UNHCR’s annual Global Trends Report: World at War, released on Thursday (June 18), said that worldwide displacement was at the highest level ever recorded. It said the number of people forcibly displaced at the end of 2014 had risen to a staggering 59.5 million compared to 51.2 million a year earlier and 37.5 million a decade ago.

The increase represents the biggest leap ever seen in a single year. Moreover, the report said the situation was likely to worsen still further. Globally, one in every 122 humans is now either a refugee, internally displaced, or seeking asylum. If this were the population of a country, it would be the world’s 24th biggest.

“We are witnessing a paradigm change, an unchecked slide into an era in which the scale of global forced displacement as well as the response required is now clearly dwarfing anything seen before,” said UN High Commissioner for Refugees António Guterres.

Since early 2011, the main reason for the acceleration has been the war in Syria, now the world’s single-largest driver of displacement. Every day last year on average 42,500 people became refugees, asylum seekers, or internally displaced, a four-fold increase in just four years.

In Pictures: Refugees Around the World

All Photographs by Peter Biro/ International Rescue Mission

“It is terrifying that on the one hand there is more and more impunity for those starting conflicts, and on the other there is seeming utter inability of the international community to work together to stop wars and build and preserve peace,” Guterres added.

The UNHCR report detailed how in region after region, the number of refugees and internally displaced people is on the rise. In the past five years, at least 15 conflicts have erupted or reignited: eight in Africa (Côte d’Ivoire, Central African Republic, Libya, Mali, northeastern Nigeria, Democratic Republic of Congo, South Sudan and this year in Burundi); three in the Middle East (Syria, Iraq, and Yemen); one in Europe (Ukraine) and three in Asia (Kyrgyzstan, and in several areas of Myanmar and Pakistan).

“Few of these crises have been resolved and most still generate new displacement,” the report noted, adding that in 2014 only 126,800 refugees were able to return to their home countries — the lowest number in 31 years.

Meanwhile, decades-old instability and conflict in Afghanistan, Somalia and elsewhere means that millions of people remain on the move or – as is increasingly common – stranded for years on the edge of society as long-term internally displaced or refugees.
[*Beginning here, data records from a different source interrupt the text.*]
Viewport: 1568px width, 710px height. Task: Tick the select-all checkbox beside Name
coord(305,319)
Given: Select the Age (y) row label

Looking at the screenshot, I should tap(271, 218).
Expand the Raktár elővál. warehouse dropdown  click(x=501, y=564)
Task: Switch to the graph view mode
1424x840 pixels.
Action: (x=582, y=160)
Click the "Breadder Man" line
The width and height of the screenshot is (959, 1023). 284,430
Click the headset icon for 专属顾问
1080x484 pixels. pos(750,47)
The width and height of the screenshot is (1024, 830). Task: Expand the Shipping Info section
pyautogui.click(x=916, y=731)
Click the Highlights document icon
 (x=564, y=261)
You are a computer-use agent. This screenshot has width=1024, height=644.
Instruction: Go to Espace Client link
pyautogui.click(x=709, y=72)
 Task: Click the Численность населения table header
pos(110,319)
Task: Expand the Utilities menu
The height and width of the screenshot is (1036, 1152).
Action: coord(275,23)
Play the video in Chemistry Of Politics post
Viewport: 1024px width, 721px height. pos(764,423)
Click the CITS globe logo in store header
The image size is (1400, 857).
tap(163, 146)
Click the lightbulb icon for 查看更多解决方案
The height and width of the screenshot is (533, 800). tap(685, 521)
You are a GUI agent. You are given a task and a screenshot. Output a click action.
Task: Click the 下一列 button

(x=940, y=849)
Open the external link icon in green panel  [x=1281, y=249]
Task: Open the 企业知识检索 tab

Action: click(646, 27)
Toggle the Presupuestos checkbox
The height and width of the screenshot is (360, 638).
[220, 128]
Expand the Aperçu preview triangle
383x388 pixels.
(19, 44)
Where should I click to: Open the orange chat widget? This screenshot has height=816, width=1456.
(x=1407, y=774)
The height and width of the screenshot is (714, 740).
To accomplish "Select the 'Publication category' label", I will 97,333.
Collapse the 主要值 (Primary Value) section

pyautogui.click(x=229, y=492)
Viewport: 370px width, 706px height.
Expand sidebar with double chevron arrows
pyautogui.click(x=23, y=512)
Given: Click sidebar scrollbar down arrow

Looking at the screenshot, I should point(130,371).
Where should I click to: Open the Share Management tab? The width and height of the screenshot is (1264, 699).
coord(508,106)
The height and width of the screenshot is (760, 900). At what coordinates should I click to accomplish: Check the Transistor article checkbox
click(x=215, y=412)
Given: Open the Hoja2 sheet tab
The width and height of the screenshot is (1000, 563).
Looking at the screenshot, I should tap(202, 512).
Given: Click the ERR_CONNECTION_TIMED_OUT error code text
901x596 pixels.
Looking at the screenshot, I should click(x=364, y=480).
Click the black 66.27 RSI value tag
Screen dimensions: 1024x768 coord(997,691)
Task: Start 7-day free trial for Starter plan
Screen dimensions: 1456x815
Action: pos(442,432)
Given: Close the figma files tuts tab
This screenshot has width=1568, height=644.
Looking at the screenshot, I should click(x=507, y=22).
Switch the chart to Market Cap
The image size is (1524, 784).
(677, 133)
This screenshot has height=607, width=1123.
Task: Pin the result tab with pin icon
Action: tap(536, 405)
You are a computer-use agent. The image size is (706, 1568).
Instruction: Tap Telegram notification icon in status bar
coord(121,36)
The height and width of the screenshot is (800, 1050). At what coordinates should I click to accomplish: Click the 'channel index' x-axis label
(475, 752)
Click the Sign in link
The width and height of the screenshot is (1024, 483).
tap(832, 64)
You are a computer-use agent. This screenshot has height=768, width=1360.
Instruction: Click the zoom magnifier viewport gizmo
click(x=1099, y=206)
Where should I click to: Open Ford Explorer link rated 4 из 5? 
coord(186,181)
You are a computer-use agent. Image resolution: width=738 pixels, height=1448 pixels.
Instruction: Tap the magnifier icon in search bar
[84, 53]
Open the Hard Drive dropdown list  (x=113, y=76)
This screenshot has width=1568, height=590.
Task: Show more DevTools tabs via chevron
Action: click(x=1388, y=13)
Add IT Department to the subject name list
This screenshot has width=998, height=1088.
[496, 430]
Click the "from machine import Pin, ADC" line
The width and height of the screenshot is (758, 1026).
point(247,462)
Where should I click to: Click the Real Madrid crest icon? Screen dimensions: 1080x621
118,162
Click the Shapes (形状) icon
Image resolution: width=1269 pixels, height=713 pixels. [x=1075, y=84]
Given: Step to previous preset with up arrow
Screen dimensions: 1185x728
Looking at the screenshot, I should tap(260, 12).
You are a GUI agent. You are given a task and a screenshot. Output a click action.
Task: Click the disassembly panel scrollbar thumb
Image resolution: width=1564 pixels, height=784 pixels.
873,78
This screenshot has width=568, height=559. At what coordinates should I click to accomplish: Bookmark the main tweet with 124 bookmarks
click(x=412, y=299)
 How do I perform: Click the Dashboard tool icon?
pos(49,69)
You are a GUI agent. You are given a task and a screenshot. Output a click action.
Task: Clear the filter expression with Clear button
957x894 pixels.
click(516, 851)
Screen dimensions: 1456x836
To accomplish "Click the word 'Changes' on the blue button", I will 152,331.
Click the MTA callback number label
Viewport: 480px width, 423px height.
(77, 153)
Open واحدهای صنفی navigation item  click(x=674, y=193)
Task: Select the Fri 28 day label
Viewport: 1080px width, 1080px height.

One of the most recent and highly visible consequences of the world’s conflicts and the terrible suffering they cause has been the dramatic growth in the numbers of refugees seeking safety through dangerous sea journeys, including on the Mediterranean, in the Gulf of Aden and Red Sea, and in Southeast Asia.

Half of All Refugees are Children
The Global Trends Report detailed that in 2014 alone 13.9 million people became newly displaced – four times the number of the previous year. Worldwide there were 19.5 million refugees (up from 16.7 million in 2013), 38.2 million were displaced inside their own countries (up from 33.3 million in 2013), and 1.8 million people were awaiting the outcome of claims for asylum (against 1.2 million in 2013).

Most alarmingly, however, it showed that over half the world’s refugees are children.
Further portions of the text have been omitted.